In contrast, Mary Queen of Scots, looks more historical, with accurate-looking sets and costumes (but with the twist of colour-blind casting). However, the movie (written by Beau Wilmon of Netflix House of Cards fame), saddles its cast with speeches rather than dialogue. Although Saoirse Ronan as Mary is given the lion’s share of the film’s lines, she is not given much characterization. As a result, the film feels more like an overly long, unfunny episode of Drunk History. (DH dialogue I imagine would go with this movie [includes mild spoilers]: “Randomly, Lord Darnley is gay! And these maids don’t age in the 19 years that Mary is in jail because we forgot about them!”) The characterization of Queen Elizabeth is even more problematic. First, I have to say that the prosthetic nose they gave Margot Robbie was extremely distracting. The more serious complaint is that Elizabeth gives a mauldin speech in the end that is a throwback to the old career-or-motherhood saw. Sure, she’s England’s longest-serving monarch, but she’s sad that she isn’t a mother! The textual epilogue notes that Mary’s child, James, went on to become king of both Scotland and England, while Elizabeth had a long reign, but no children. So this film about two powerful women reduces them to their reproductive functions. (In The Favourite, Queen Anne’s 17 miscarriages is significant to Anne’s characterization, but she is not defined by her marital or motherhood status.)

I mentioned how The Favourite managed used some theatre-inspired storytelling. Mary Queen of Scots was directed by a theatre director, Josie Rourke, but some things that might have worked on the stage did not work on screen. The most egregious example takes place during a scene in which Mary and Elizabeth meet for the first time (they never did meet in real life). It takes place in a cabin in which reams of material are draped. They follow each other’s shadows, like doing a dance of the veils, until Mary gets impatient and rips down the drapes to see that Elizabeth is *gasp!* ugly. Seriously! The moment is both corny and sexist.

For me, the battle royale between these two films was a rout. Mary Queen of Scots was a dud. The Favourite was my favourite.

Notes:

I am so enamoured of the purposefully anachronistic costumes in The Favourite! Vulture interviewed Sandy Powell, who bought a chenielle bed spread from eBay to make Queen Anne’s robe, and denim from thrift shops to make the kitchen staff’s uniforms.

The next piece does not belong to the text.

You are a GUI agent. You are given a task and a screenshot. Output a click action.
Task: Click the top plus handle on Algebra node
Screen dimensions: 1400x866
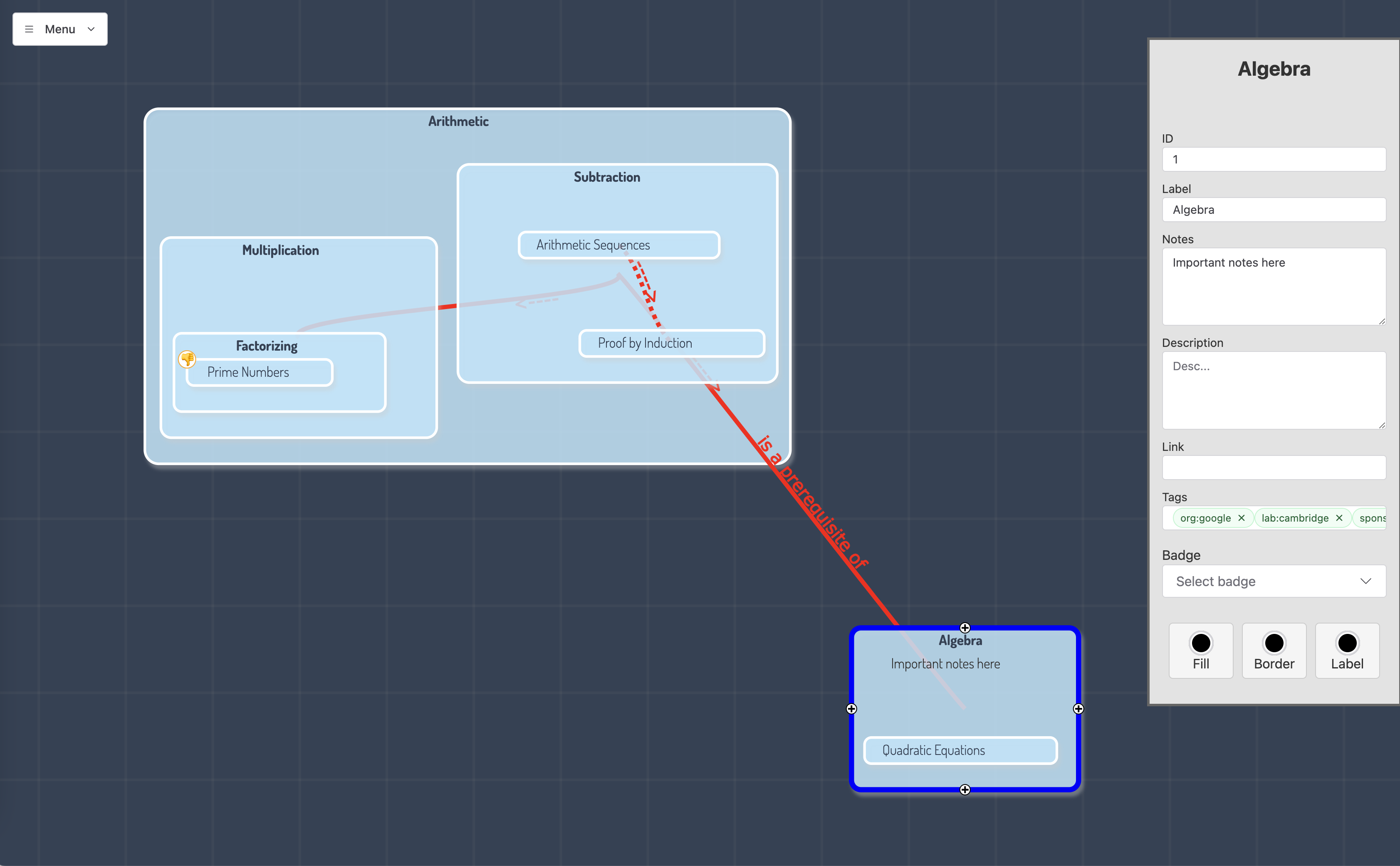[965, 628]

Powell also spoke to Vogue magazine about her inspirations for the costumes and about the director’s decision to eschew make-up and hairspray for the female leads.

And here’s a Vulture article to read after you’ve seen the film (do read the comment from ettada). I would add that in the end, Abigail realizes that she is doing the same kind of work that she did at the beginning of her career to survive.